青森のニュース

八戸の学習クラブが海洋汚染調査分析 全国大会でポスター発表へ

ポスター発表を前に、会員が八戸市幹部らに研究内容を説明した

 八戸市水産科学館マリエントの学習クラブ「ちきゅうたんけんクラブ」の高校生会員が5月20日、千葉市で開かれる日本地球惑星科学連合2018年大会の高校生ポスター発表に参加する。プラスチックごみによる海洋汚染の状況を調査した内容で、生徒は「八戸から情報発信したい」と張り切っている。
 大会は気象や太陽系、地質などの研究者が集まって毎年開催されている。高校生が第一線の研究者と意見交換できる場の一つがポスター発表となり、応募した80組が参加する。科学連合事務局(東京)によると、学校単位の発表が多い中、地域のクラブ参加は珍しいという。
 会員は、マリエント前の浜に流れ着いた海洋ごみを採集。海洋研究開発機構の地球深部探査船「ちきゅう」内で昨年9月、機構研究員の指導を受けてプラスチックの分離実験を行った。
 その際、レジ袋やペットボトルが紫外線などで分解されてできる微細なマイクロプラスチックの影響を知り、今年3月に詳しく調査。
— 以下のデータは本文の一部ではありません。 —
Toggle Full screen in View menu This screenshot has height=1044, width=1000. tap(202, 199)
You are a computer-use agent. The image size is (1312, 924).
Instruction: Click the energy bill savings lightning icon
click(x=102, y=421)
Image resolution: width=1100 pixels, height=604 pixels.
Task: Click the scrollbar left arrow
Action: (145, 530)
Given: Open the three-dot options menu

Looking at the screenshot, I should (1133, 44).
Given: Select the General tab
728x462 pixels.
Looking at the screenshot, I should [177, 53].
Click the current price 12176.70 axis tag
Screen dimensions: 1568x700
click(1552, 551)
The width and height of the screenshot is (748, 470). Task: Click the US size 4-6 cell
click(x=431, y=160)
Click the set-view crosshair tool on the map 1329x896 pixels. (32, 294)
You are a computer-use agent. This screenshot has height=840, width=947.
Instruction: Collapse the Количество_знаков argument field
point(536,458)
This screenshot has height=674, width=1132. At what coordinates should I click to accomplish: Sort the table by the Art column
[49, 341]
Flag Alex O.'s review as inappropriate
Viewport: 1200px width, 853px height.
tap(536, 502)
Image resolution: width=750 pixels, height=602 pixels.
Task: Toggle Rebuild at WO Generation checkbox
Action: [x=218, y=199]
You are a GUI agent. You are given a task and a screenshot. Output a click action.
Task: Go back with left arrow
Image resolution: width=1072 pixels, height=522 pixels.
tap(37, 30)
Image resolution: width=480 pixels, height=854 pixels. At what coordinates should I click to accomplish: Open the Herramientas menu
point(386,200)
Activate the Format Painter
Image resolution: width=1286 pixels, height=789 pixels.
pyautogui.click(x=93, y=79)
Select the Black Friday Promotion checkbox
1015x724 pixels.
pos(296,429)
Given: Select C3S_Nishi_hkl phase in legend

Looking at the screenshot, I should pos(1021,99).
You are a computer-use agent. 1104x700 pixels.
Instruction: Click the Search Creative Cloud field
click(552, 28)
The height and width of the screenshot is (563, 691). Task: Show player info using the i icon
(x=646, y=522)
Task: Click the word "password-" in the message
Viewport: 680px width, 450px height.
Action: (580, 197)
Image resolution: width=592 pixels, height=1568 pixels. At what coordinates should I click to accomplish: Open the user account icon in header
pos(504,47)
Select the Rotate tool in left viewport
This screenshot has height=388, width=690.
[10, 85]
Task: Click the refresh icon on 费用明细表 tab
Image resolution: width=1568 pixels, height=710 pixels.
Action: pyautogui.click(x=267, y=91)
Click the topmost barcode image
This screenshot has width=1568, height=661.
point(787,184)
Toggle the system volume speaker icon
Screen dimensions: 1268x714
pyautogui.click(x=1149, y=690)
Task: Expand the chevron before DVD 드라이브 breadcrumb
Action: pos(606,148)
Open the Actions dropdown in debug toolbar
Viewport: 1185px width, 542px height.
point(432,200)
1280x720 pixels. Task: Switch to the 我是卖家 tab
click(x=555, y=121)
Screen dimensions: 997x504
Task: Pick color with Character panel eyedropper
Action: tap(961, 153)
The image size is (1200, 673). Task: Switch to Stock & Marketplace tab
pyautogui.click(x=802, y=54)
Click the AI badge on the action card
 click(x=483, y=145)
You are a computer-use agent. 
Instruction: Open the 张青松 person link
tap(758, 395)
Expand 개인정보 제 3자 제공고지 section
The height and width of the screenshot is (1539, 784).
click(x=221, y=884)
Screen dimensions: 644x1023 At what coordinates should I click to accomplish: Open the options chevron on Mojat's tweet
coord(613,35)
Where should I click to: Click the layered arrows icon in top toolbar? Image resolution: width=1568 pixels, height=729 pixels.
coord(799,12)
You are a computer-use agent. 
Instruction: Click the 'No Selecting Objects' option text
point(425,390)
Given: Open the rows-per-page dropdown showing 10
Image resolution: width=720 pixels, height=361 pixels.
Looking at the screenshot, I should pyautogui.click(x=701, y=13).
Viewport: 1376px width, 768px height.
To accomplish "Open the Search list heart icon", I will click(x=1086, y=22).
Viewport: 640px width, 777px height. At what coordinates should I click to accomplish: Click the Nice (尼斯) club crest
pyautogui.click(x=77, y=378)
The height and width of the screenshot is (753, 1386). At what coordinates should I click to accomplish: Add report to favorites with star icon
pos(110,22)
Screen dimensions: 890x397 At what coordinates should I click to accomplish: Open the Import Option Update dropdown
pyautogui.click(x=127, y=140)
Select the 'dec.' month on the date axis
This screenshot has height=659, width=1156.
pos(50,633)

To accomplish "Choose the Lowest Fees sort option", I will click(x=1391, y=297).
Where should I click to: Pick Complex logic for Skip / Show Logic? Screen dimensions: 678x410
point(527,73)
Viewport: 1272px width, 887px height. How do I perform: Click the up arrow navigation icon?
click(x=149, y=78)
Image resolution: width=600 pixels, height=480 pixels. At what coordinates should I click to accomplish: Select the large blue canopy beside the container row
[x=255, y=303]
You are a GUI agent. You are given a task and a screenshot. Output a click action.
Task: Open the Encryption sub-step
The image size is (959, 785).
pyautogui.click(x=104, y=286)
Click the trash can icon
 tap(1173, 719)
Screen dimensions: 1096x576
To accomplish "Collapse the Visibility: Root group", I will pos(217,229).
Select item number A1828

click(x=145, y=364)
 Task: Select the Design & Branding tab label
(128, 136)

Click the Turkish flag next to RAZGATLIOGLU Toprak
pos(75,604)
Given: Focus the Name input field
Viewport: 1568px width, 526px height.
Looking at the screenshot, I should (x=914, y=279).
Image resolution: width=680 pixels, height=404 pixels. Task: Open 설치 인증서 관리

現在は発表本番に向けて分析と考察を行っている。
 会員らは3月26日に八戸市役所を訪れ、ポスター発表の内容を小林真市長らに紹介した。当日は青森、岩手両県から3校6人の会員が発表する。
 八戸市の八戸聖ウルスラ学院高3年の田島寿美香さん(17)は「多くの人に伝えることが地球の問題解決への第一歩になる」と意気込む。同高3年の佐藤優羽さん(17)も「八戸から世界に問題意識を広めたい」と話した。
 たんけんクラブは中学生以下のジュニアと高校生・大学生のシニアの二部制で、発足10周年を迎えた17年度は182人が活動した。普段からリポートを書くなど表現力の向上にも努めており、シニアの高橋晃会長は「発信力を磨く良い機会になる」と語った。